_WHAT IS NEEDED_:
Would you repeat all of the records underneath, exactly as written?

** Opening SUPPLIED MATERIAL block **

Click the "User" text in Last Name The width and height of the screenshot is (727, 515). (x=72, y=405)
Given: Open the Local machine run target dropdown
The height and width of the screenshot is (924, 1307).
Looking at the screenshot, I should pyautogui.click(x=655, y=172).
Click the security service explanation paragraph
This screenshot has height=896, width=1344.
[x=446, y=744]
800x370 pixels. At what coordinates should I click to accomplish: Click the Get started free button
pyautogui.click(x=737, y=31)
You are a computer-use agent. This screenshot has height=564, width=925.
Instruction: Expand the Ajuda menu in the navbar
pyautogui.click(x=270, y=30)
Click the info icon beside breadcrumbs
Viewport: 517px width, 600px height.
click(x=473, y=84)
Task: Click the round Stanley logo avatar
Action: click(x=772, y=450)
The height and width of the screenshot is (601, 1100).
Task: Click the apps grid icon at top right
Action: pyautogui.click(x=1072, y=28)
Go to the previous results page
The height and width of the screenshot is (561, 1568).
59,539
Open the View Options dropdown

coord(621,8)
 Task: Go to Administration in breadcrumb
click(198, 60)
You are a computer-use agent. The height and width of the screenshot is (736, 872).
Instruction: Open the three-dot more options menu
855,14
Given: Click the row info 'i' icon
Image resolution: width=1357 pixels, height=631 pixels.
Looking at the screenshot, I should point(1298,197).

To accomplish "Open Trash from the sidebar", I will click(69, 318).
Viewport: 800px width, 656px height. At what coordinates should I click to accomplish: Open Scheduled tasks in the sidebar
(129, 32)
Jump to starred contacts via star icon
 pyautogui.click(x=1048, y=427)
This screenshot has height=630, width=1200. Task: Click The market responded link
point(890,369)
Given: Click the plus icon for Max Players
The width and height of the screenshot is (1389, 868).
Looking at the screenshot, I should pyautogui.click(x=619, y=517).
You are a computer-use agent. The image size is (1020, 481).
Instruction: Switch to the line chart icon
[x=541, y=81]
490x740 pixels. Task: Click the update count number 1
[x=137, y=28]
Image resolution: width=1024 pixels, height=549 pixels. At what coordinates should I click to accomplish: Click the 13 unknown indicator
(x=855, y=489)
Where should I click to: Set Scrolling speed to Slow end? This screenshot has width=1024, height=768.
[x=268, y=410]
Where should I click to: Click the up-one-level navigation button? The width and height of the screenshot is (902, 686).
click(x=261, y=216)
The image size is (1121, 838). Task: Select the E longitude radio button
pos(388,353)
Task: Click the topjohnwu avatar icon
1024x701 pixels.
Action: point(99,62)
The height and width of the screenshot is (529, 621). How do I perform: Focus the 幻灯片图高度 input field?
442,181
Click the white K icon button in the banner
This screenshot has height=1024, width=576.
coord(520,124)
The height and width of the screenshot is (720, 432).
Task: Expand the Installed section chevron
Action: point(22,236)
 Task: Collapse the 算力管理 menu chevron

** Closing SUPPLIED MATERIAL block **

_SOLUTION FOR THIS TASK_:
Click the "User" text in Last Name The width and height of the screenshot is (727, 515). (x=72, y=405)
Given: Open the Local machine run target dropdown
The height and width of the screenshot is (924, 1307).
Looking at the screenshot, I should pyautogui.click(x=655, y=172).
Click the security service explanation paragraph
This screenshot has height=896, width=1344.
[x=446, y=744]
800x370 pixels. At what coordinates should I click to accomplish: Click the Get started free button
pyautogui.click(x=737, y=31)
You are a computer-use agent. This screenshot has height=564, width=925.
Instruction: Expand the Ajuda menu in the navbar
pyautogui.click(x=270, y=30)
Click the info icon beside breadcrumbs
Viewport: 517px width, 600px height.
click(x=473, y=84)
Task: Click the round Stanley logo avatar
Action: click(x=772, y=450)
The height and width of the screenshot is (601, 1100).
Task: Click the apps grid icon at top right
Action: pyautogui.click(x=1072, y=28)
Go to the previous results page
The height and width of the screenshot is (561, 1568).
59,539
Open the View Options dropdown

coord(621,8)
 Task: Go to Administration in breadcrumb
click(198, 60)
You are a computer-use agent. The height and width of the screenshot is (736, 872).
Instruction: Open the three-dot more options menu
855,14
Given: Click the row info 'i' icon
Image resolution: width=1357 pixels, height=631 pixels.
Looking at the screenshot, I should point(1298,197).

To accomplish "Open Trash from the sidebar", I will click(69, 318).
Viewport: 800px width, 656px height. At what coordinates should I click to accomplish: Open Scheduled tasks in the sidebar
(129, 32)
Jump to starred contacts via star icon
 pyautogui.click(x=1048, y=427)
This screenshot has height=630, width=1200. Task: Click The market responded link
point(890,369)
Given: Click the plus icon for Max Players
The width and height of the screenshot is (1389, 868).
Looking at the screenshot, I should pyautogui.click(x=619, y=517).
You are a computer-use agent. The image size is (1020, 481).
Instruction: Switch to the line chart icon
[x=541, y=81]
490x740 pixels. Task: Click the update count number 1
[x=137, y=28]
Image resolution: width=1024 pixels, height=549 pixels. At what coordinates should I click to accomplish: Click the 13 unknown indicator
(x=855, y=489)
Where should I click to: Set Scrolling speed to Slow end? This screenshot has width=1024, height=768.
[x=268, y=410]
Where should I click to: Click the up-one-level navigation button? The width and height of the screenshot is (902, 686).
click(x=261, y=216)
The image size is (1121, 838). Task: Select the E longitude radio button
pos(388,353)
Task: Click the topjohnwu avatar icon
1024x701 pixels.
Action: point(99,62)
The height and width of the screenshot is (529, 621). How do I perform: Focus the 幻灯片图高度 input field?
442,181
Click the white K icon button in the banner
This screenshot has height=1024, width=576.
coord(520,124)
The height and width of the screenshot is (720, 432).
Task: Expand the Installed section chevron
Action: point(22,236)
 Task: Collapse the 算力管理 menu chevron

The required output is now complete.